Data source information is lost for a parent URL upon providing child URL
🐛 Describe the bug
I'm using the Embedchain Demo in a Colab notebook, for prototyping against our spirits-related data set. I'm encountering an issue where the information on a parent product page is being "forgotten" by the bot, after adding child pages of the parent. In this case, I'm testing against our site product URLs.
First I add our parent product page for information on a spirit:
distiller_bot = App()
distiller_bot.add("https://distiller.com/spirits/blanton-s-original-single-barrel")
Upon querying for information on the spirit, I receive an accurate response:
distiller_bot.query("What can you tell me about Blanton's Original Single Barrel, and what do the reviews say?")
Output:
Blanton's Original Single Barrel is a bourbon whiskey that was first produced in 1984 by Master Distiller Elmer T Lee. It is named after Colonel Albert Blanton, who had a long career in the whiskey industry. Blanton's is known for being the first mass-produced single-barrel bourbon. As for the reviews, the community rating for Blanton's Original Single Barrel is 4.29 out of 5 stars, based on a total review count of 11,882. Unfortunately, the specific details of the reviews are not provided, so we cannot provide any further information about what the reviews say.

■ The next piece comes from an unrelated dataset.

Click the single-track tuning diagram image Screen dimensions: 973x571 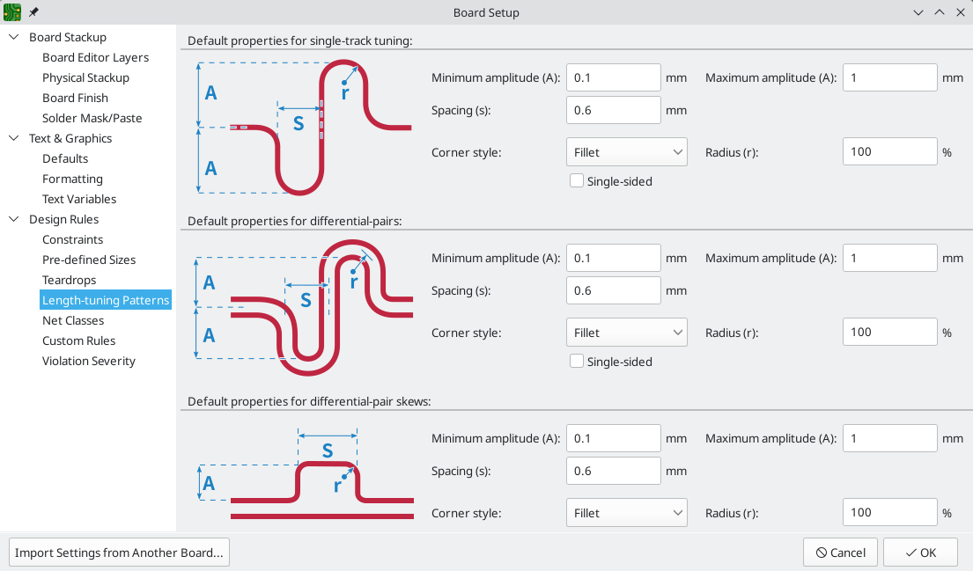pyautogui.click(x=301, y=128)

This all checks out; the parent page has these details and the ratings overviews.
Then, I add the child page for user reviews to the data sources:
distiller_bot.add("https://distiller.com/spirits/blanton-s-original-single-barrel/tastes?require_note=true")
Upon making the same query:
distiller_bot.query("What can you tell me about Blanton's Original Single Barrel, and what do the reviews say?")

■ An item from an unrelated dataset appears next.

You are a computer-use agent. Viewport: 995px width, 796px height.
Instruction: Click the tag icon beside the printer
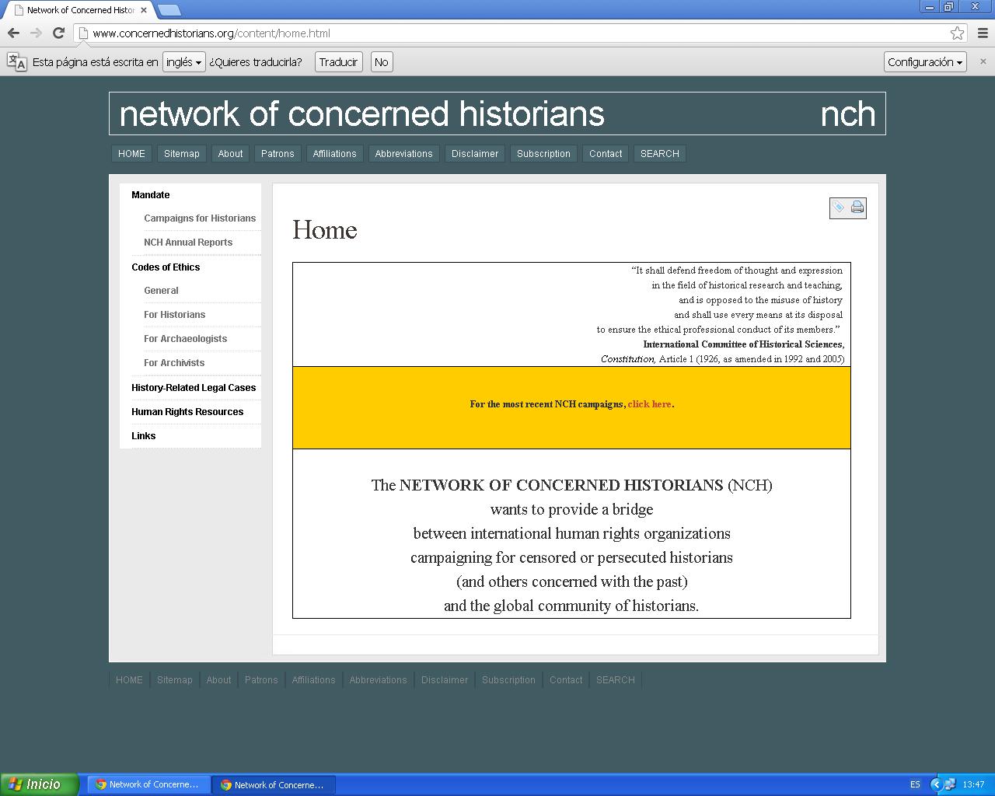coord(839,208)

I get the following Output:
Based on the given context, Blanton's Original Single Barrel is a type of whiskey. The reviews mention that it has a sweet taste with a light nose and a fast finish. The flavors of cinnamon and vanilla are also mentioned. The price is stated as 13.0 USD per pour. However, there is no additional details about Blanton's Original Single Barrel.

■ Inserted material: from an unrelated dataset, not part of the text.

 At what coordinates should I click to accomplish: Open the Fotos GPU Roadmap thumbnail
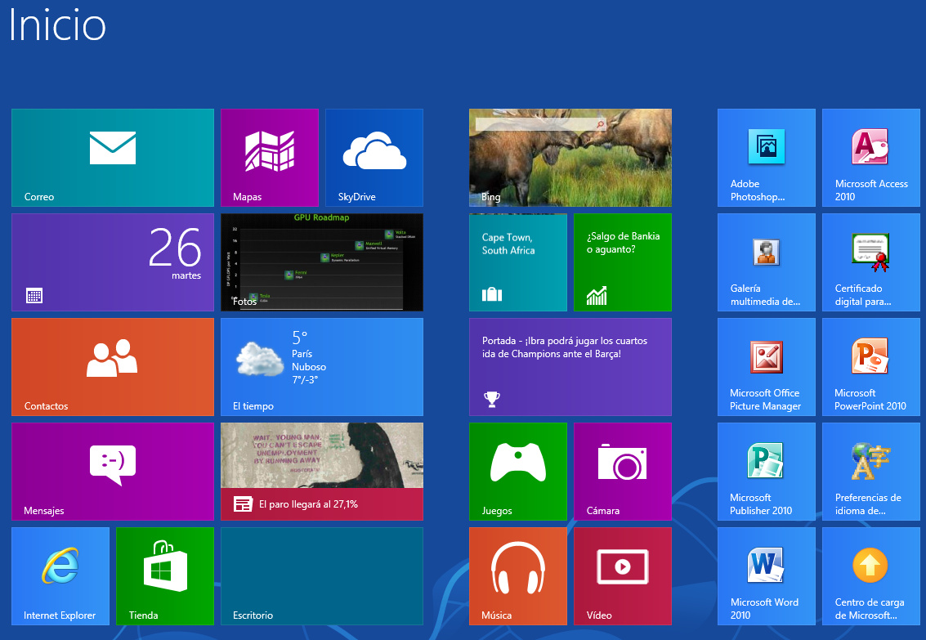tap(322, 262)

1 ) "However, there is no additional details about Blanton's Original Single Barrel" is consistent for each re-test on above scenario.
2 ) Changing the order of the data source additions does not matter.
3 ) Does not seem to be related to config settings (.yaml)
app:
config:
id: 'distiller-bot'
llm:
provider: openai
config:
model: 'gpt-3.5-turbo'
temperature: 0.5
max_tokens: 1000
top_p: 1
stream: false
4 ) I've tried multiple iterations and samples for URLs, etc.
Is there something I'm not considering?